» 文書抜粋
################
薬物乱用による記憶障害は、短期的には記憶力の低下や物忘れが見られることがあります。
長期的には、脳内の神経細胞がダメージを受け、認知症を引き起こすこともあります。

睡眠不足

睡眠不足による記憶障害は、注意力や作業記憶に悪影響を及ぼすことが証明されています。
睡眠不足は、脳にある海馬が縮小することで、記憶力に影響を与えます。

栄養不良

認知症と栄養に関する多くの報告があります。
炭水化物を主とする高カロリー食や低蛋白症および低脂肪食は、軽度認知障害や認知症のリスクを高める傾向にあるとされています。
また、個々の栄養素では確定的な結果は得られていないとされています。
################
» データ一覧
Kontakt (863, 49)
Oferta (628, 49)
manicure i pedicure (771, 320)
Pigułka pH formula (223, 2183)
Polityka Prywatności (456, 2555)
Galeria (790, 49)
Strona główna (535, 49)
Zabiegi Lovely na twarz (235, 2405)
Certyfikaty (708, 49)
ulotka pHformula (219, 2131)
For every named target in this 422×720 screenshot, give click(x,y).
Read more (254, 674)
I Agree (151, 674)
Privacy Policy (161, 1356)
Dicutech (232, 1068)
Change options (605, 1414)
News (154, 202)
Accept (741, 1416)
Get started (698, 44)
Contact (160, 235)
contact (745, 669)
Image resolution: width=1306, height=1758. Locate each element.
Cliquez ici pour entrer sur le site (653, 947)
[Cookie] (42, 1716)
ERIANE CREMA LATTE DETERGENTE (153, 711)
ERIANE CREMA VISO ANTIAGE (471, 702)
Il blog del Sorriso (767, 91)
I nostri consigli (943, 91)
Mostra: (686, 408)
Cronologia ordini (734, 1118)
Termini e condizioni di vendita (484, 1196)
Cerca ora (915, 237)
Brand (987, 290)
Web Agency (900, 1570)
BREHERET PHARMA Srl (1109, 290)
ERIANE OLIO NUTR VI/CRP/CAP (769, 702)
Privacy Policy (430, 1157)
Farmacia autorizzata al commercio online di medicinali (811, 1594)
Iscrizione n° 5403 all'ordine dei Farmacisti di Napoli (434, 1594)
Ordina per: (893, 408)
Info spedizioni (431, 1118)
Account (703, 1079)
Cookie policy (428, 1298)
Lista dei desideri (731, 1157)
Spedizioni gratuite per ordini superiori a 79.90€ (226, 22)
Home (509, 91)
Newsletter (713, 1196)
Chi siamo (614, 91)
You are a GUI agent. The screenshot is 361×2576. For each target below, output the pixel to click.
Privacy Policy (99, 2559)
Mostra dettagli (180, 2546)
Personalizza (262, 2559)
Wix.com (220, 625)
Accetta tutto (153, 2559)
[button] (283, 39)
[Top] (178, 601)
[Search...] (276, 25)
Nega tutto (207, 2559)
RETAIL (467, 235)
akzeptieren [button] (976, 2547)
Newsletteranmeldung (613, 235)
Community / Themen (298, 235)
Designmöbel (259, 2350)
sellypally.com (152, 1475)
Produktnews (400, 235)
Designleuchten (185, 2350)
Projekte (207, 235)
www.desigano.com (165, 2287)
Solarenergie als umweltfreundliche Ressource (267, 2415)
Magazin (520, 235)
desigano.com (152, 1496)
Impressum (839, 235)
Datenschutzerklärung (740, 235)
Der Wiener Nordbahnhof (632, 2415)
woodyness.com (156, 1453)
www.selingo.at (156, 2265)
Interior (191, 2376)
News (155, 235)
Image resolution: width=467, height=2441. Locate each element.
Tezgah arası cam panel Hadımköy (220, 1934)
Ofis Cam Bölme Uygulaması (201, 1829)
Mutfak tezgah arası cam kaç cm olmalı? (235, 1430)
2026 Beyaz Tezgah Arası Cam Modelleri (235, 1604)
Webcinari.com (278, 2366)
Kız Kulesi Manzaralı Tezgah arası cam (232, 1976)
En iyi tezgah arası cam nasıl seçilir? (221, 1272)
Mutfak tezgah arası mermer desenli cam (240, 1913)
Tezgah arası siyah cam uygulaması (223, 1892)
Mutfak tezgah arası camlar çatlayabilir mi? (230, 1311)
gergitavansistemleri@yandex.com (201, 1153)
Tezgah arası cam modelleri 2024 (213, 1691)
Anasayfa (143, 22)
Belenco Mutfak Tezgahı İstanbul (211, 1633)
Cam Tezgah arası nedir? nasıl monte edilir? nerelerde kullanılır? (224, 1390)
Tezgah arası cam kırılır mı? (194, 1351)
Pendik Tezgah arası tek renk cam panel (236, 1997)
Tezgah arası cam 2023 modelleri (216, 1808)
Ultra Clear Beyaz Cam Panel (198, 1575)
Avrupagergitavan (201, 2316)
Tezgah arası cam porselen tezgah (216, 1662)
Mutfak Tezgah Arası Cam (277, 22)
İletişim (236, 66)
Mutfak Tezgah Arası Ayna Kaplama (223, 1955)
################
» 取り組む作業
a) 記憶障害に関する文章のうち、「長期的には、脳内の神経細胞がダメージを受け、認知症を引き起こすこともあります。」から「また、個々の栄養素では確定的な結果は得られていないとされています。」までを、両端も含めて一字一句そのまま書き記してください。
b) 記憶障害に関する文章の最後の文の後に、続きとなる部分を補ってください。
データは、記憶障害に関する文章とは別の資料です。

» 練習問題の解答
a)
長期的には、脳内の神経細胞がダメージを受け、認知症を引き起こすこともあります。

睡眠不足

睡眠不足による記憶障害は、注意力や作業記憶に悪影響を及ぼすことが証明されています。
睡眠不足は、脳にある海馬が縮小することで、記憶力に影響を与えます。

栄養不良

認知症と栄養に関する多くの報告があります。
炭水化物を主とする高カロリー食や低蛋白症および低脂肪食は、軽度認知障害や認知症のリスクを高める傾向にあるとされています。
また、個々の栄養素では確定的な結果は得られていないとされています。

b)
遺伝的な要因

記憶障害の原因は多岐にわたりますが、遺伝的な要因も一つの原因として挙げられるようです。
遺伝的な要因には、遺伝子の変異やコピー数多型、DNAメチル化やヒストン修飾などのエピジェネティック制御があります。

しかしながら、記憶障害は複雑な疾患であり、遺伝的な要因だけで説明できるものではないとの意見もあるようです。

記憶障害の背景には様々な要因が隠されているってことだろうね!
臨床では画像検査や他の症状などから包括的に判断する必要があるでしょうね!